* EXERCISE DETAILS
Copy the records starting at the line that contains "Task: Toggle 未知 legend in age chart" and ending at the line that contains "click(326, 349)", changing "Stopwatch" to "Timer" and keeping everything else the same. Leave the pictures out of your answer.

* DATA FOR THE TASK
····················

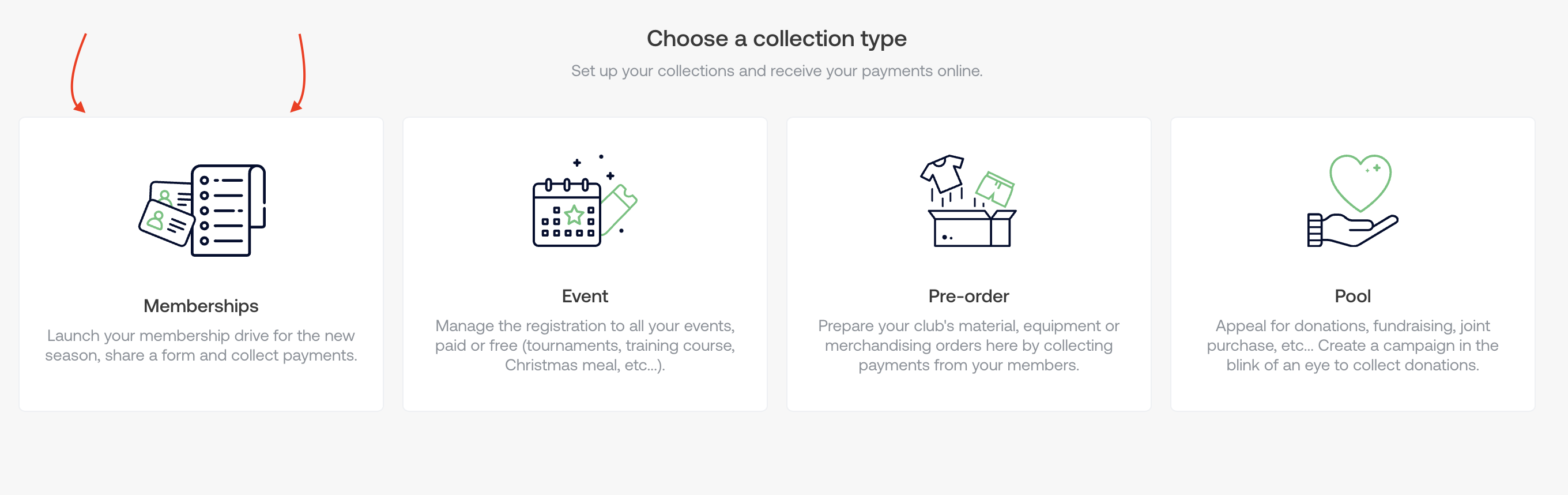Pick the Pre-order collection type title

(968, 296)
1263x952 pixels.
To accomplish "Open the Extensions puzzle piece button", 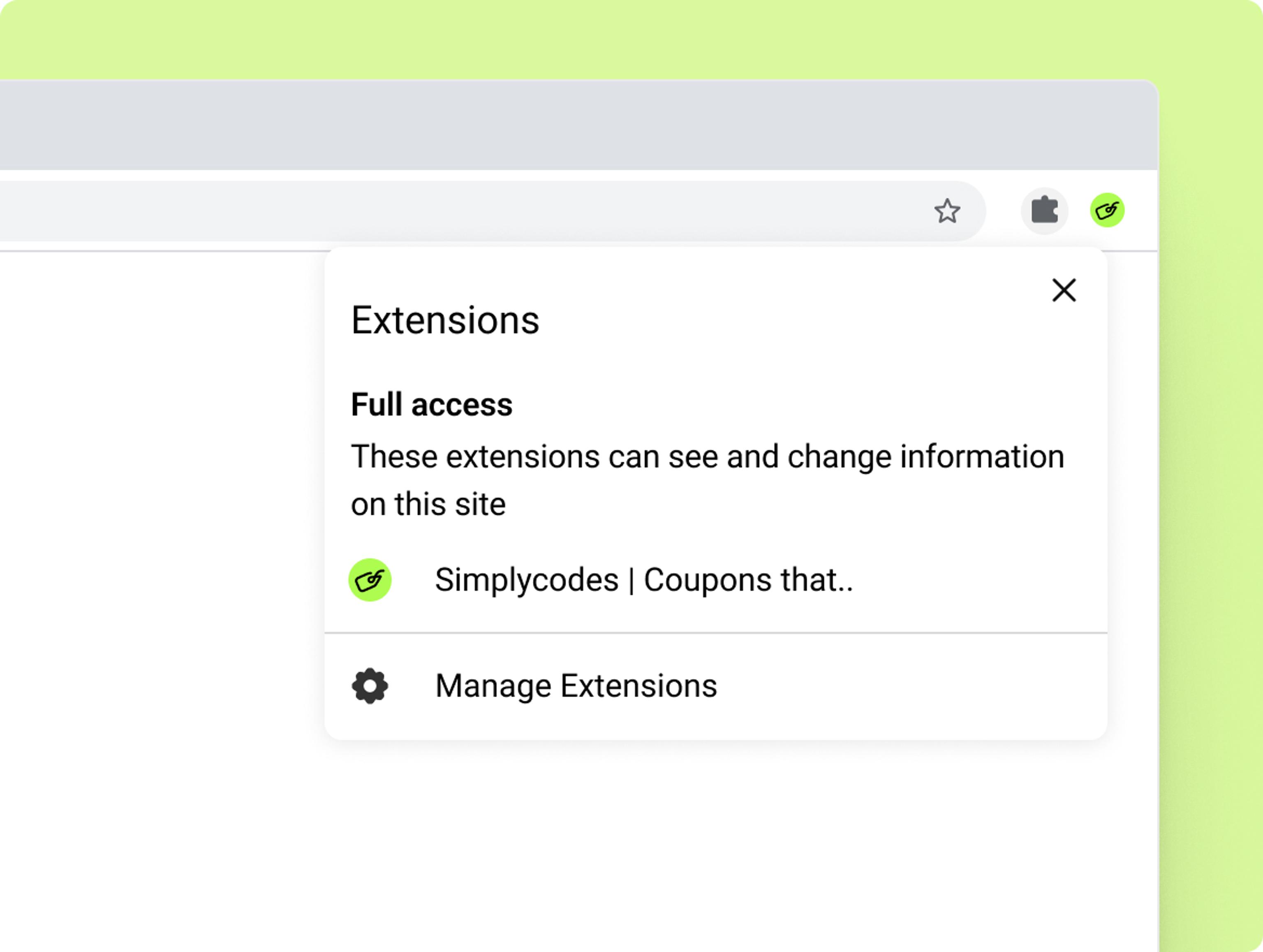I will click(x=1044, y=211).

····················

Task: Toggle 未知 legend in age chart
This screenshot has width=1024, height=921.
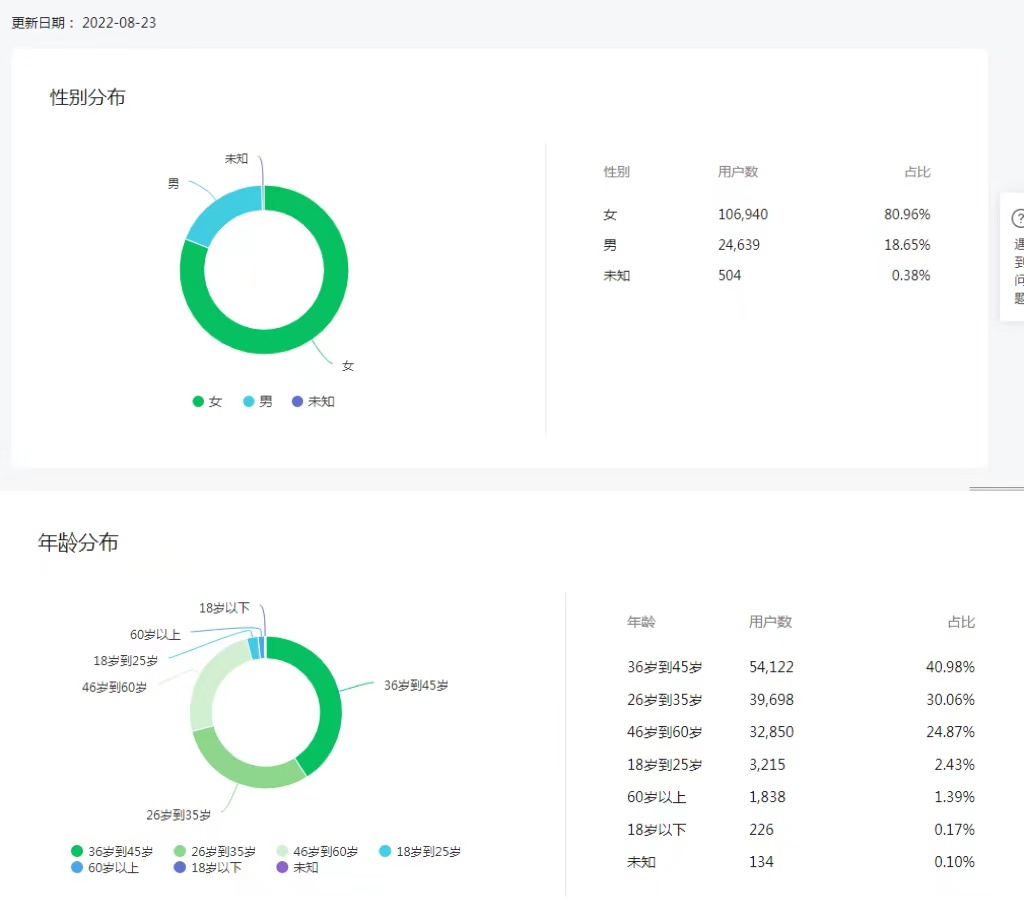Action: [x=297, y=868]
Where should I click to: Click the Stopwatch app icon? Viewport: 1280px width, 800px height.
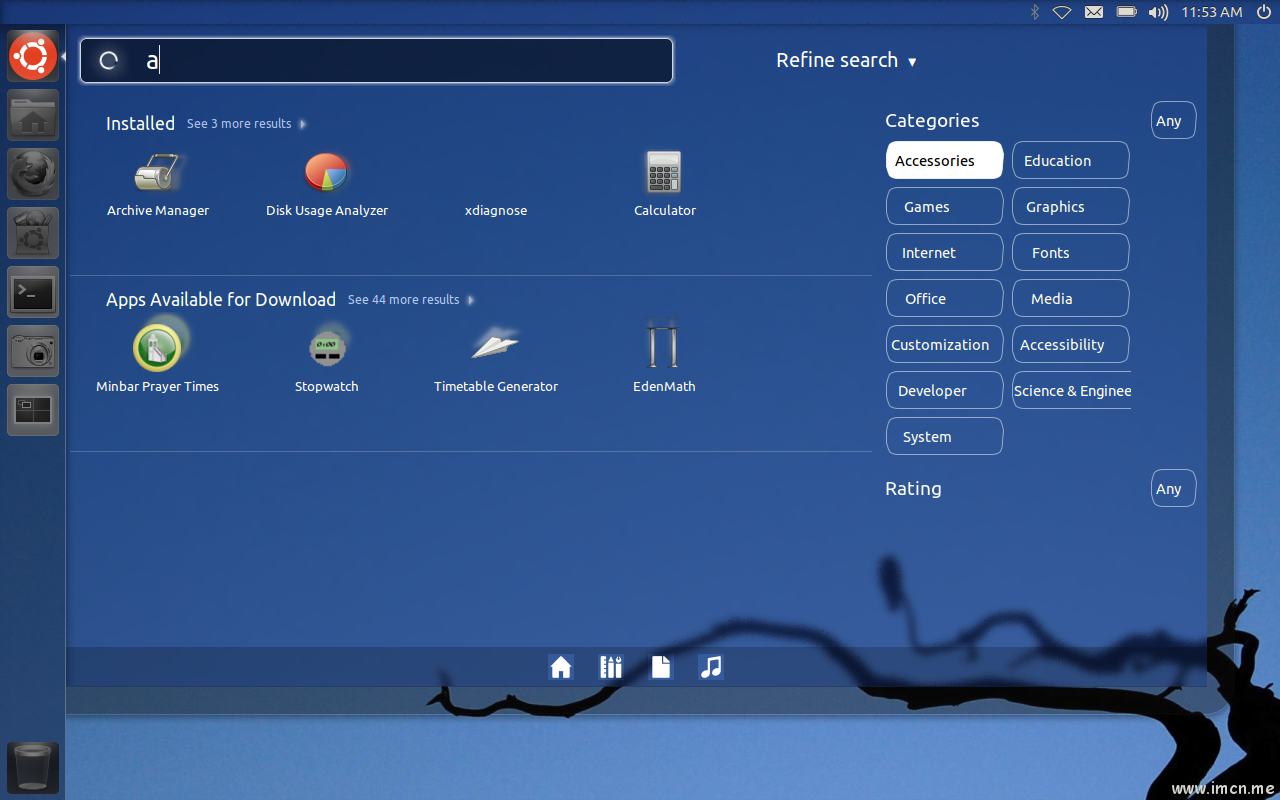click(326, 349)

····················

* EXERCISE RESULT
Task: Toggle 未知 legend in age chart
This screenshot has width=1024, height=921.
Action: [x=297, y=868]
Where should I click to: Click the Timer app icon? Viewport: 1280px width, 800px height.
click(326, 349)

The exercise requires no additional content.